Answer
The directional derivative in the direction of ${\bf{v}}$ at $P = \left( { - 2,1} \right)$ is $4\sqrt 2 $.
Work Step by Step
We are given $f\left( {x,y} \right) = {x^2}{y^3}$ and ${\bf{v}} = {\bf{i}} + {\bf{j}}$.

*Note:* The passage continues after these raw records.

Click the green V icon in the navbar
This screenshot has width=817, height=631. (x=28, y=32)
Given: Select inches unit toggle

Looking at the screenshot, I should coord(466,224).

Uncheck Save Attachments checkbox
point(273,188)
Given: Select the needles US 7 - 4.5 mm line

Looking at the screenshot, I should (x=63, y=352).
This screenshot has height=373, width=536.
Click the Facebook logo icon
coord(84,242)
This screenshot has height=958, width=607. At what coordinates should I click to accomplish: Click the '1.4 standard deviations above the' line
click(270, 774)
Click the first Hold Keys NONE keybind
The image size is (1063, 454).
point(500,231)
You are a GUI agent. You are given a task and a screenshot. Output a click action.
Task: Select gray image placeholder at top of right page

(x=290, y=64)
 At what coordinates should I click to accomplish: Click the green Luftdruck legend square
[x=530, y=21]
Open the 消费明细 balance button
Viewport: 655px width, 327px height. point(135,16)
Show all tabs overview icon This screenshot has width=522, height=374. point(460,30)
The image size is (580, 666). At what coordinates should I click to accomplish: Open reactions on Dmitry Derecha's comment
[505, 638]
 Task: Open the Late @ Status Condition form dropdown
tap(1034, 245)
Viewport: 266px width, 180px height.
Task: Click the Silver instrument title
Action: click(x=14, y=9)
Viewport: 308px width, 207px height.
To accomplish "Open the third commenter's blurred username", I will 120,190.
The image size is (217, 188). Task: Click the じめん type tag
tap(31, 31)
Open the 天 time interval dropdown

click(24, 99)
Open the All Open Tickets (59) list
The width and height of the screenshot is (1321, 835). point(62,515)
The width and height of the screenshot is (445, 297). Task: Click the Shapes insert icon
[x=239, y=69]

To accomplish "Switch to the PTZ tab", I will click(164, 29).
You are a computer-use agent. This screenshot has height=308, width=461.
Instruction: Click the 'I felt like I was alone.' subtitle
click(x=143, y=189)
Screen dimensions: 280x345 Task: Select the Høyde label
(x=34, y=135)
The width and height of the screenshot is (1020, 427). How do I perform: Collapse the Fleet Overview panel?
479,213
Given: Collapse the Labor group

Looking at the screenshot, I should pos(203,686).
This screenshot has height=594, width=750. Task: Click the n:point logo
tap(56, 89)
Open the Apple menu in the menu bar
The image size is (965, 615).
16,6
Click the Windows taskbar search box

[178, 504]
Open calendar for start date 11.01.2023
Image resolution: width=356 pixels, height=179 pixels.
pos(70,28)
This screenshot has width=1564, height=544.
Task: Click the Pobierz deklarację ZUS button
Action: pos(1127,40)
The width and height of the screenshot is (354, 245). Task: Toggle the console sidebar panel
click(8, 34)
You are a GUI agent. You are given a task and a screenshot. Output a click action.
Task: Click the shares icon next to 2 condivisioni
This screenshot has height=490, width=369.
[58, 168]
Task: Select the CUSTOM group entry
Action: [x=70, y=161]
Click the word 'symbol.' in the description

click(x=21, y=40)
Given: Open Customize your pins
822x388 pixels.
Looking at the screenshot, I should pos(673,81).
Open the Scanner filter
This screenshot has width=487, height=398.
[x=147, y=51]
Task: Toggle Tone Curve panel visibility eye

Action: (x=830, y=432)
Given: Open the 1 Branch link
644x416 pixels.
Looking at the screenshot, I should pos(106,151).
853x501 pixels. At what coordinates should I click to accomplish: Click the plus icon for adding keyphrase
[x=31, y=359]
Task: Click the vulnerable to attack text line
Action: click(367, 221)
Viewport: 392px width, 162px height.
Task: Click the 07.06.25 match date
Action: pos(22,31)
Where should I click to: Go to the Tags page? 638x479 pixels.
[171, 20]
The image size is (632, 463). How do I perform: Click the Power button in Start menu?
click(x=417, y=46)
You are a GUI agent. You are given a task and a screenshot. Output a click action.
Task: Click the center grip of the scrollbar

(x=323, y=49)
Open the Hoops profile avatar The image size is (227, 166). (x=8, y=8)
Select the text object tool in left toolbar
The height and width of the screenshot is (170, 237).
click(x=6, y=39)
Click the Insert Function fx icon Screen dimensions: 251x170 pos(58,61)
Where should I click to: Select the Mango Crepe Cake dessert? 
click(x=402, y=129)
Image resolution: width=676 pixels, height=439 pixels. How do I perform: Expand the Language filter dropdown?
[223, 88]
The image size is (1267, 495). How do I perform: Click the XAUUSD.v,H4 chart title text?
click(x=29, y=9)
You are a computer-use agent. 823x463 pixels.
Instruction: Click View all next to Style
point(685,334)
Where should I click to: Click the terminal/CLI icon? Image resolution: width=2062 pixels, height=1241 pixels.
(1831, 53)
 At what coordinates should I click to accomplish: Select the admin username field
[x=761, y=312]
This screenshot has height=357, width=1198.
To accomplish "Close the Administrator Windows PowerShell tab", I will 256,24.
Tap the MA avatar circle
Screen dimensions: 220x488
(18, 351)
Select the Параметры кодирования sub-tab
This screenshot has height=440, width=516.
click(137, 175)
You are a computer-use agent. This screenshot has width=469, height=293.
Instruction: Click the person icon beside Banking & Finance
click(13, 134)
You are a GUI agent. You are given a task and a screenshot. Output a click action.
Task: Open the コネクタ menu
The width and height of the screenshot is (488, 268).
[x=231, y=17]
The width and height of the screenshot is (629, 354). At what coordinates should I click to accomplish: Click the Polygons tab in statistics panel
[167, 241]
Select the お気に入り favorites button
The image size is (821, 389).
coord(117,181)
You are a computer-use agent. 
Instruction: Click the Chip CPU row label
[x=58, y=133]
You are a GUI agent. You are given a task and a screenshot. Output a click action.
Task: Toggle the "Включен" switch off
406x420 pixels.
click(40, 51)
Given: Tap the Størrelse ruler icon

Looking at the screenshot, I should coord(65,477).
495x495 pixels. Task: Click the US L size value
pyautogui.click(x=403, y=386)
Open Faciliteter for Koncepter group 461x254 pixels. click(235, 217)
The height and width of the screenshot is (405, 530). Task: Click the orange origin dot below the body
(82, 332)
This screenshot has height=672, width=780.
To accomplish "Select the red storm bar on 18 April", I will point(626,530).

First, we normalize the direction vector:
${\bf{u}} = \frac{{\bf{v}}}{{||{\bf{v}}||}} = \frac{{\left( {1,1} \right)}}{{\sqrt {\left( {1,1} \right)\cdot\left( {1,1} \right)} }} = \left( {\frac{1}{{\sqrt 2 }},\frac{1}{{\sqrt 2 }}} \right)$
Next, we compute the gradient at $P = \left( { - 2,1} \right)$:
$\nabla f = \left( {2x{y^3},3{x^2}{y^2}} \right)$, ${\ \ \ }$ $\nabla {f_P} = \left( { - 4,12} \right)$
Using Theorem 3, we obtain the directional derivative in the direction of ${\bf{v}}$ at $P = \left( { - 2,1} \right)$:
${D_{\bf{u}}}f\left( P \right) = \nabla {f_P}\cdot{\bf{u}}$
${D_{\bf{u}}}f\left( P \right) = \left( { - 4,12} \right)\cdot\left( {\frac{1}{{\sqrt 2 }},\frac{1}{{\sqrt 2 }}} \right) = \frac{8}{{\sqrt 2 }} = 4\sqrt 2 $
So, the directional derivative in the direction of ${\bf{v}}$ at $P = \left( { - 2,1} \right)$ is $4\sqrt 2 $.